--- Data in this exercise Enclosed Below ---

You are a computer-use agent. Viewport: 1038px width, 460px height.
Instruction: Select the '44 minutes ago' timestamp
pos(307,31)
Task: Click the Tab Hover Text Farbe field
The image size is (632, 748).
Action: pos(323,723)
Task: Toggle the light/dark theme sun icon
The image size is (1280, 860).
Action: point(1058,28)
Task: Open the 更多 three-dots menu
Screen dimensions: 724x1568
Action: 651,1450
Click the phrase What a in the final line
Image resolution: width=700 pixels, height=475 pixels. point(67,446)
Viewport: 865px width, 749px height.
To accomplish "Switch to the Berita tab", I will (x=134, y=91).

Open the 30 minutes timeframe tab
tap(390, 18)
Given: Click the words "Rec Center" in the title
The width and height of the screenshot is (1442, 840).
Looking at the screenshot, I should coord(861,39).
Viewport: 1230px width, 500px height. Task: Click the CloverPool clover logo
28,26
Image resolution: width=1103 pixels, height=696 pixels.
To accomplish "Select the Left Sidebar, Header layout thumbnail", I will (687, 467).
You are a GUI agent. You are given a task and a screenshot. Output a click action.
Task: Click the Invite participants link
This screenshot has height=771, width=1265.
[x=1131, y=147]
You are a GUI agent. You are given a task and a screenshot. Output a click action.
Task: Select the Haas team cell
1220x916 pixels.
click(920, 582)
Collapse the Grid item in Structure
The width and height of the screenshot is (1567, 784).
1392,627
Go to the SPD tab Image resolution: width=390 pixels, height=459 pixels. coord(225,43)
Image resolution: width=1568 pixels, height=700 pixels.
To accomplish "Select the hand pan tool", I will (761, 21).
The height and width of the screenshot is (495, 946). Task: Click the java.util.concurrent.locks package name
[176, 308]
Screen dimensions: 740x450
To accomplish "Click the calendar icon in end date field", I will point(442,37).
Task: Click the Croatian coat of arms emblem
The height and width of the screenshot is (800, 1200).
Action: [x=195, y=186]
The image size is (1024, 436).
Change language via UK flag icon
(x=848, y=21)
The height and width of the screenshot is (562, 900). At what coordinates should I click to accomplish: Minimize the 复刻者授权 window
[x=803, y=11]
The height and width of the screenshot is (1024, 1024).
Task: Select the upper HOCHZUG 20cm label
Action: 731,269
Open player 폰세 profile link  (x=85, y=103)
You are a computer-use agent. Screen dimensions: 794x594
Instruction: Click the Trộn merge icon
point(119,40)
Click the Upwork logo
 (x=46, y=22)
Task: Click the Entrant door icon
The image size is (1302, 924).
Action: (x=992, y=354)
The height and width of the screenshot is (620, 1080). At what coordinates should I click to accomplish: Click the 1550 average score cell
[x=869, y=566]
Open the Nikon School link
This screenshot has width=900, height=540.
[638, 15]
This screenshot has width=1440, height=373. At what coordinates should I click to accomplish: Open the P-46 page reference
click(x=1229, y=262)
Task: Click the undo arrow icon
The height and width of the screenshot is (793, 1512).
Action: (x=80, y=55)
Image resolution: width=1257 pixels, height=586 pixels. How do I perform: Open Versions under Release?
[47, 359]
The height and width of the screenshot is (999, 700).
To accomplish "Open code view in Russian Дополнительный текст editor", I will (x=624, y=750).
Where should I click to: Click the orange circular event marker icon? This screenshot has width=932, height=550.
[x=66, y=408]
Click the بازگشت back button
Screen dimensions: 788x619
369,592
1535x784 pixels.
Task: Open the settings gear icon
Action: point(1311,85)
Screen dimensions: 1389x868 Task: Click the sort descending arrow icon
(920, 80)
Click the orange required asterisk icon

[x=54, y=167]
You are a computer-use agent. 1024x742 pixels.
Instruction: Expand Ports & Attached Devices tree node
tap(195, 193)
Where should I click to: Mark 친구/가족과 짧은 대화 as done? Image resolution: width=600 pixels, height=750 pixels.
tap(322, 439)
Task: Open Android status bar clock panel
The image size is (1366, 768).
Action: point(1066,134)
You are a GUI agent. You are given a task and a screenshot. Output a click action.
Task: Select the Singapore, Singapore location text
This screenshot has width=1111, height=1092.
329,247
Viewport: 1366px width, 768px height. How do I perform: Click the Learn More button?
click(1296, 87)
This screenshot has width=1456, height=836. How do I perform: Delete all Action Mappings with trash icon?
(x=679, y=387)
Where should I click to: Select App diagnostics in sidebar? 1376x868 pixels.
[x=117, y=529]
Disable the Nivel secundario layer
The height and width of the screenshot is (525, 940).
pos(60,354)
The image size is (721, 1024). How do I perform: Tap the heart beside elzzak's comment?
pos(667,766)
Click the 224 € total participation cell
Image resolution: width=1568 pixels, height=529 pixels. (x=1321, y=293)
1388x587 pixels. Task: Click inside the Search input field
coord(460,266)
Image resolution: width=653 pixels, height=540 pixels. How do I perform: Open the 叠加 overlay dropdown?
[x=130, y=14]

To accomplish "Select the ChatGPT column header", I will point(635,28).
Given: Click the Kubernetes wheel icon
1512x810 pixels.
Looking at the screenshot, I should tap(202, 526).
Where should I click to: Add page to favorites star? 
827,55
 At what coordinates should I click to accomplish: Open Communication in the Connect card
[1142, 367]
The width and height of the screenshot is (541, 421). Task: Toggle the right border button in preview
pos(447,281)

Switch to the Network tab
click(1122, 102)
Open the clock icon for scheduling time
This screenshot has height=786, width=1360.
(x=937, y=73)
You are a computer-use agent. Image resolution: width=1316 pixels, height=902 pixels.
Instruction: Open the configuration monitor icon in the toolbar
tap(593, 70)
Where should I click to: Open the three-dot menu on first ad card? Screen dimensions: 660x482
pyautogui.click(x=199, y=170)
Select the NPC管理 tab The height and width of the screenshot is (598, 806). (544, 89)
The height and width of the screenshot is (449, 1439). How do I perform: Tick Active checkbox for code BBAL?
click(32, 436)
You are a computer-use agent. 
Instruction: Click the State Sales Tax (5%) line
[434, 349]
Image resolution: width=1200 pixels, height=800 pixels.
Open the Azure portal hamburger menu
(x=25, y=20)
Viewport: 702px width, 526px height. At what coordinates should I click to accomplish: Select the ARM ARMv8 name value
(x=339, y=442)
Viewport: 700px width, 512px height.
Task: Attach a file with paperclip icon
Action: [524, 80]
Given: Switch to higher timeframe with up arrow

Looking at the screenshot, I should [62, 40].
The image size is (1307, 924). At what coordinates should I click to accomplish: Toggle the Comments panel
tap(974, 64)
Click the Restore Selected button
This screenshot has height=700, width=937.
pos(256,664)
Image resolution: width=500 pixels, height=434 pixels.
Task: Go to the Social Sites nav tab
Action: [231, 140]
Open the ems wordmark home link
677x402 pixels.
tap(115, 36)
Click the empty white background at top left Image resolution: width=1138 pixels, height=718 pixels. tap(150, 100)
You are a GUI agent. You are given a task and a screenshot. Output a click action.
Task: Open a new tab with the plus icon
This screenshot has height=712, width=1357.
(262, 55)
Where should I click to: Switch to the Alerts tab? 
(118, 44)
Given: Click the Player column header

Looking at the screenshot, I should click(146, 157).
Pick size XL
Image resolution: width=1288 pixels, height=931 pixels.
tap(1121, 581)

--- End of Enclosed Data in this exercise ---

• What the task asks
In the listing above, find the line containing "the Connect card" and the line containing "Task: Open a new tab with the plus icon". Output them and every line between, exactly, and nothing else.

• Solved exercise
 At what coordinates should I click to accomplish: Open Communication in the Connect card
[1142, 367]
The width and height of the screenshot is (541, 421). Task: Toggle the right border button in preview
pos(447,281)

Switch to the Network tab
click(1122, 102)
Open the clock icon for scheduling time
This screenshot has height=786, width=1360.
(x=937, y=73)
You are a computer-use agent. Image resolution: width=1316 pixels, height=902 pixels.
Instruction: Open the configuration monitor icon in the toolbar
tap(593, 70)
Where should I click to: Open the three-dot menu on first ad card? Screen dimensions: 660x482
pyautogui.click(x=199, y=170)
Select the NPC管理 tab The height and width of the screenshot is (598, 806). (544, 89)
The height and width of the screenshot is (449, 1439). How do I perform: Tick Active checkbox for code BBAL?
click(32, 436)
You are a computer-use agent. 
Instruction: Click the State Sales Tax (5%) line
[434, 349]
Image resolution: width=1200 pixels, height=800 pixels.
Open the Azure portal hamburger menu
(x=25, y=20)
Viewport: 702px width, 526px height. At what coordinates should I click to accomplish: Select the ARM ARMv8 name value
(x=339, y=442)
Viewport: 700px width, 512px height.
Task: Attach a file with paperclip icon
Action: [524, 80]
Given: Switch to higher timeframe with up arrow

Looking at the screenshot, I should [62, 40].
The image size is (1307, 924). At what coordinates should I click to accomplish: Toggle the Comments panel
tap(974, 64)
Click the Restore Selected button
This screenshot has height=700, width=937.
pos(256,664)
Image resolution: width=500 pixels, height=434 pixels.
Task: Go to the Social Sites nav tab
Action: [231, 140]
Open the ems wordmark home link
677x402 pixels.
tap(115, 36)
Click the empty white background at top left Image resolution: width=1138 pixels, height=718 pixels. tap(150, 100)
You are a GUI agent. You are given a task and a screenshot. Output a click action.
Task: Open a new tab with the plus icon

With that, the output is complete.